- Born: c. 1886
- Died: December 22, 1985
- Education: Miner Teachers College, American University
- Occupations: Teacher, military officer, newspaper publisher, civic leader

= West A. Hamilton =

American teacher (1886–1985)

Col. West Alexander Hamilton (c. 1886 – 1985) was an American teacher, military officer, newspaper publisher, and civic leader. He served as a United States Army's colonel, and was a veteran of World War I and World War II. He had served for 22 years on the District of Columbia School Board (now District of Columbia State Board of Education).

== Early life and education ==
West A. Hamilton was the son of John A. Hamilton and Julia West Hamilton, a prominent community leader.
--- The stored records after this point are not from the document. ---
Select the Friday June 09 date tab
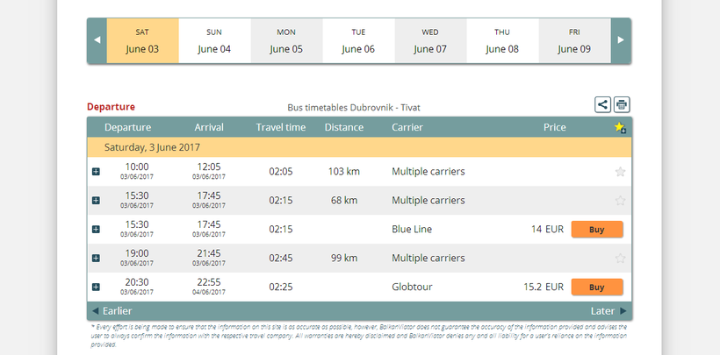Image resolution: width=720 pixels, height=355 pixels. [x=574, y=41]
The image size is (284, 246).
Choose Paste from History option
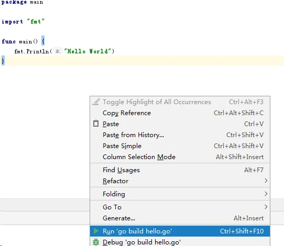(180, 135)
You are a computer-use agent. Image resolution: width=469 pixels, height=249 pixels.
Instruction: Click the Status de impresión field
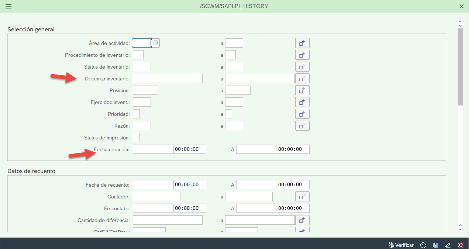tap(136, 138)
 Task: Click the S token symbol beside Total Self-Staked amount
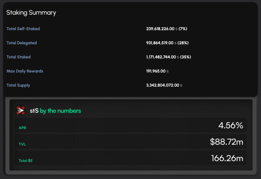tap(176, 29)
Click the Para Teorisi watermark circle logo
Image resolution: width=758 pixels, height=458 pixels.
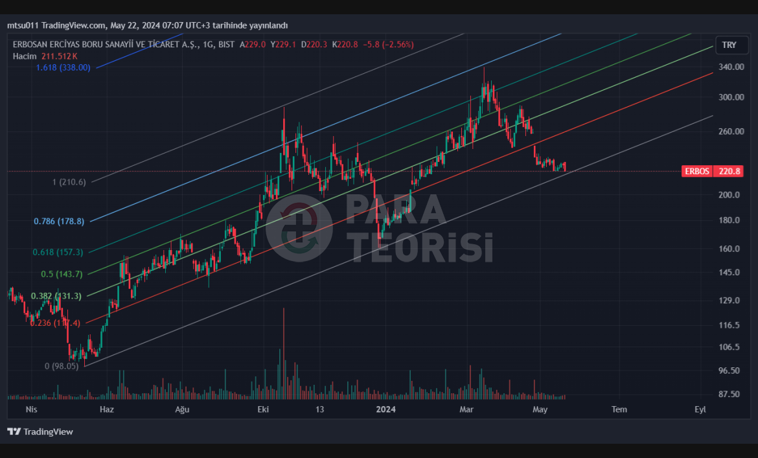tap(299, 227)
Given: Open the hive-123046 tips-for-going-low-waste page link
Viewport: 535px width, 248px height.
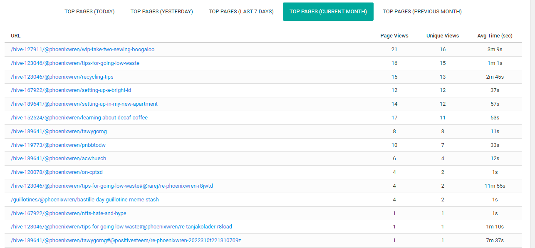Looking at the screenshot, I should pos(75,63).

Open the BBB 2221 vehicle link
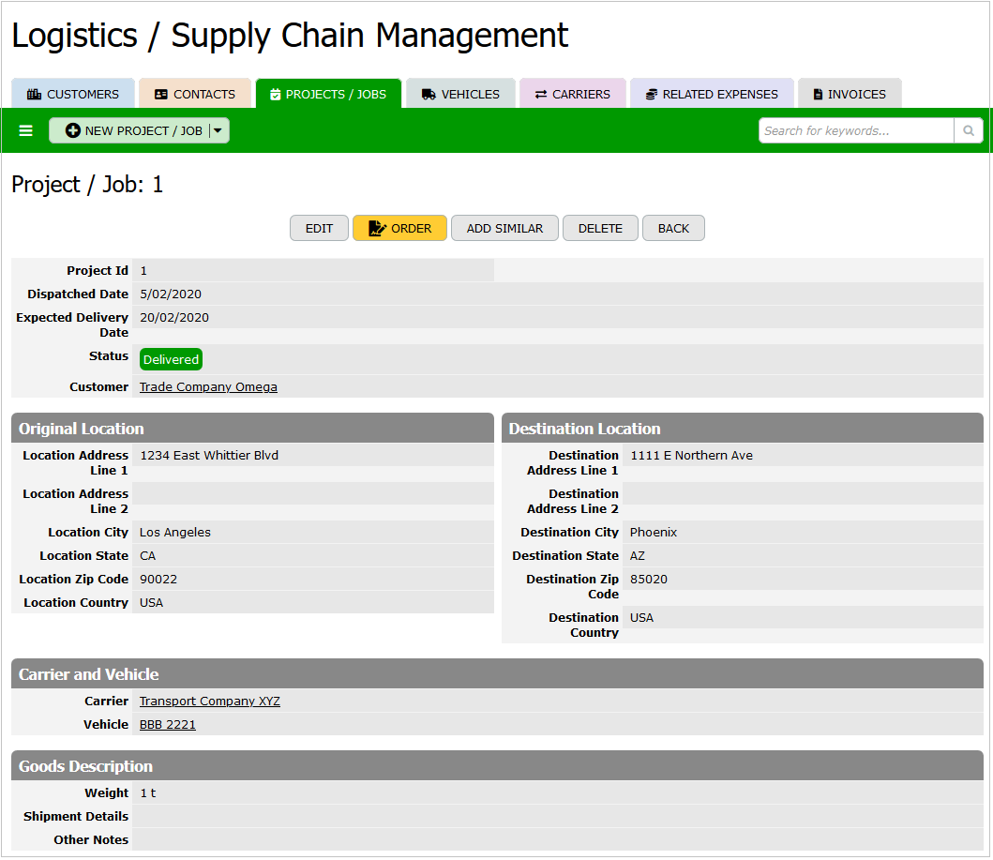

He graduated from Dunbar High School in Washington, D.C., and Miner Teachers College (now the University of the District of Columbia). He received a master's degree from American University in 1955.

== Career ==
In 1905, Hamilton enlisted in the United States National Guard. He served with the 10th Cavalry Regiment of Buffalo Soldiers and during World War I.

He and his brother Percival Y. Hamilton established the Hamilton Printing Company in 1910 in Washington, D.C.; it published the Washington Sentinel newspaper. They advertised in The Crisis.

He served on the District of Columbia School Board (now District of Columbia State Board of Education).

In 1928, he spoke before a congressional committee in favor of a museum and gathering place in Washington, D.C., to honor the contributions of African Americans in the United States. In 1928, he wrote to W. E. B. Du Bois about Ferdinand D. Lee's efforts for the National Memorial Association to establish a museum honoring African Americans and their contributions, including as U.S. soldiers.

He commanded the 366th Infantry Regiment during World War II, an all "Colored" (segregated) unit of the United States Army. On March 15, 1941, the Pittsburgh Courier reported that a “Lack of Officers Nearly Cost Race 366th Command.” The article stated "Lack of enough Negro Lieutenant Colonels to serve under him almost cost Col. West A. Hamilton command of the 366th Infantry, the Associated Negro Press learned this week. But pressure exerted on the War Department caused army officials to go through with their original plans of having an all-Negro Army staff." "Colored" men were not allowed to command whites.

In 1983, the National Guard gave him an honorary promotion to brigadier general. The Anacostia Community Museum in Washington, D.C., has a collection of his papers.